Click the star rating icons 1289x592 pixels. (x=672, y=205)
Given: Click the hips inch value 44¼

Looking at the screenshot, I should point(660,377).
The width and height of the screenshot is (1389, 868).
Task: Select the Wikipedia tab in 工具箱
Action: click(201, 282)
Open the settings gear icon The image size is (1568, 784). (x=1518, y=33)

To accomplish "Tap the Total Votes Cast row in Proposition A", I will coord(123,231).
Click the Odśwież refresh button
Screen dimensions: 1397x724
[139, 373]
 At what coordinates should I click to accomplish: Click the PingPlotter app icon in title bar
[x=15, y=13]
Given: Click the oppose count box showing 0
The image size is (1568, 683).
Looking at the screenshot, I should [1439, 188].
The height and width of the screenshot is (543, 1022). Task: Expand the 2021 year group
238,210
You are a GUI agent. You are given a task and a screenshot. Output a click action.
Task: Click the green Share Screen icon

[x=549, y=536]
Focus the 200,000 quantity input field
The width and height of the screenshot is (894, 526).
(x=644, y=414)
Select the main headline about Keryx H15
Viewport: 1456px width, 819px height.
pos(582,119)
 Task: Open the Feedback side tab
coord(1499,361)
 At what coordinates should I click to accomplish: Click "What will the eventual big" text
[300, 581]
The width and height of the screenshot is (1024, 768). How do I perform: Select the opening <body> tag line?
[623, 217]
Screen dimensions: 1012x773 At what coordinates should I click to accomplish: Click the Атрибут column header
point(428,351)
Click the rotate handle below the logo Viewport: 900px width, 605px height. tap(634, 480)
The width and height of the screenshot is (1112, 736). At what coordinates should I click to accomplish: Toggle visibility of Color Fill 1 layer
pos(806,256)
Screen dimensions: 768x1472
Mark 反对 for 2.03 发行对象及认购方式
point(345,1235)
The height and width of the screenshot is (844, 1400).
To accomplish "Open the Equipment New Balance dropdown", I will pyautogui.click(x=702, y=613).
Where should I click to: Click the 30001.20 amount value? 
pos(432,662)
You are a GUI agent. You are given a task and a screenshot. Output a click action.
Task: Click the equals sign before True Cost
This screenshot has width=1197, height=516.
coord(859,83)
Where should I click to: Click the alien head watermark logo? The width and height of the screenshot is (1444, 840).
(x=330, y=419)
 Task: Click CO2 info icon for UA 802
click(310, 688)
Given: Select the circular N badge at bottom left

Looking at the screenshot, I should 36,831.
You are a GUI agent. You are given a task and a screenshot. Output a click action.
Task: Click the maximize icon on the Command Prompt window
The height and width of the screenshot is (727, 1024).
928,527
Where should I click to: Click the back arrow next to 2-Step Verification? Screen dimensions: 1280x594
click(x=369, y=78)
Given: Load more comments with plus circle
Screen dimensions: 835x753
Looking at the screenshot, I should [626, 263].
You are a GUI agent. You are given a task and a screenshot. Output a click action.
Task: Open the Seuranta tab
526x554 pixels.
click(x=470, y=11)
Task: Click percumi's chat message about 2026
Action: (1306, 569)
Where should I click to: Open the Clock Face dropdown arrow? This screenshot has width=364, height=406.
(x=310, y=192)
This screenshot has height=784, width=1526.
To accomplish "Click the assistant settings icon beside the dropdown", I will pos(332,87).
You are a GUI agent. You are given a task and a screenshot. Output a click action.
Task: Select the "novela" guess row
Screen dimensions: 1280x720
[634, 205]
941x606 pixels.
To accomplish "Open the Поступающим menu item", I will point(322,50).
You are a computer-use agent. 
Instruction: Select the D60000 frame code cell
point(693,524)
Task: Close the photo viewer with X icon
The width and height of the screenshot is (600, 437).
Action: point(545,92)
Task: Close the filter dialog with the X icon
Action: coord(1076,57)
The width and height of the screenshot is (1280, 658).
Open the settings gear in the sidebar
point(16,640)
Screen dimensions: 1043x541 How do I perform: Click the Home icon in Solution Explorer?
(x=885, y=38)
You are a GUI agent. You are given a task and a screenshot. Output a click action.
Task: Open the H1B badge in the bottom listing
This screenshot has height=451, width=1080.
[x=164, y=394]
-------
• [The problem] Once you have read the material, set it down again word for word.

• [Completed exercise]
Click the star rating icons 1289x592 pixels. (x=672, y=205)
Given: Click the hips inch value 44¼

Looking at the screenshot, I should point(660,377).
The width and height of the screenshot is (1389, 868).
Task: Select the Wikipedia tab in 工具箱
Action: click(201, 282)
Open the settings gear icon The image size is (1568, 784). (x=1518, y=33)

To accomplish "Tap the Total Votes Cast row in Proposition A", I will coord(123,231).
Click the Odśwież refresh button
Screen dimensions: 1397x724
[139, 373]
 At what coordinates should I click to accomplish: Click the PingPlotter app icon in title bar
[x=15, y=13]
Given: Click the oppose count box showing 0
The image size is (1568, 683).
Looking at the screenshot, I should [1439, 188].
The height and width of the screenshot is (543, 1022). Task: Expand the 2021 year group
238,210
You are a GUI agent. You are given a task and a screenshot. Output a click action.
Task: Click the green Share Screen icon

[x=549, y=536]
Focus the 200,000 quantity input field
The width and height of the screenshot is (894, 526).
(x=644, y=414)
Select the main headline about Keryx H15
Viewport: 1456px width, 819px height.
pos(582,119)
 Task: Open the Feedback side tab
coord(1499,361)
 At what coordinates should I click to accomplish: Click "What will the eventual big" text
[300, 581]
The width and height of the screenshot is (1024, 768). How do I perform: Select the opening <body> tag line?
[623, 217]
Screen dimensions: 1012x773 At what coordinates should I click to accomplish: Click the Атрибут column header
point(428,351)
Click the rotate handle below the logo Viewport: 900px width, 605px height. tap(634, 480)
The width and height of the screenshot is (1112, 736). At what coordinates should I click to accomplish: Toggle visibility of Color Fill 1 layer
pos(806,256)
Screen dimensions: 768x1472
Mark 反对 for 2.03 发行对象及认购方式
point(345,1235)
The height and width of the screenshot is (844, 1400).
To accomplish "Open the Equipment New Balance dropdown", I will pyautogui.click(x=702, y=613).
Where should I click to: Click the 30001.20 amount value? 
pos(432,662)
You are a GUI agent. You are given a task and a screenshot. Output a click action.
Task: Click the equals sign before True Cost
This screenshot has width=1197, height=516.
coord(859,83)
Where should I click to: Click the alien head watermark logo? The width and height of the screenshot is (1444, 840).
(x=330, y=419)
 Task: Click CO2 info icon for UA 802
click(310, 688)
Given: Select the circular N badge at bottom left

Looking at the screenshot, I should 36,831.
You are a GUI agent. You are given a task and a screenshot. Output a click action.
Task: Click the maximize icon on the Command Prompt window
The height and width of the screenshot is (727, 1024).
928,527
Where should I click to: Click the back arrow next to 2-Step Verification? Screen dimensions: 1280x594
click(x=369, y=78)
Given: Load more comments with plus circle
Screen dimensions: 835x753
Looking at the screenshot, I should [626, 263].
You are a GUI agent. You are given a task and a screenshot. Output a click action.
Task: Open the Seuranta tab
526x554 pixels.
click(x=470, y=11)
Task: Click percumi's chat message about 2026
Action: (1306, 569)
Where should I click to: Open the Clock Face dropdown arrow? This screenshot has width=364, height=406.
(x=310, y=192)
This screenshot has height=784, width=1526.
To accomplish "Click the assistant settings icon beside the dropdown", I will pos(332,87).
You are a GUI agent. You are given a task and a screenshot. Output a click action.
Task: Select the "novela" guess row
Screen dimensions: 1280x720
[634, 205]
941x606 pixels.
To accomplish "Open the Поступающим menu item", I will point(322,50).
You are a computer-use agent. 
Instruction: Select the D60000 frame code cell
point(693,524)
Task: Close the photo viewer with X icon
The width and height of the screenshot is (600, 437).
Action: point(545,92)
Task: Close the filter dialog with the X icon
Action: coord(1076,57)
The width and height of the screenshot is (1280, 658).
Open the settings gear in the sidebar
point(16,640)
Screen dimensions: 1043x541 How do I perform: Click the Home icon in Solution Explorer?
(x=885, y=38)
You are a GUI agent. You are given a task and a screenshot. Output a click action.
Task: Open the H1B badge in the bottom listing
This screenshot has height=451, width=1080.
[x=164, y=394]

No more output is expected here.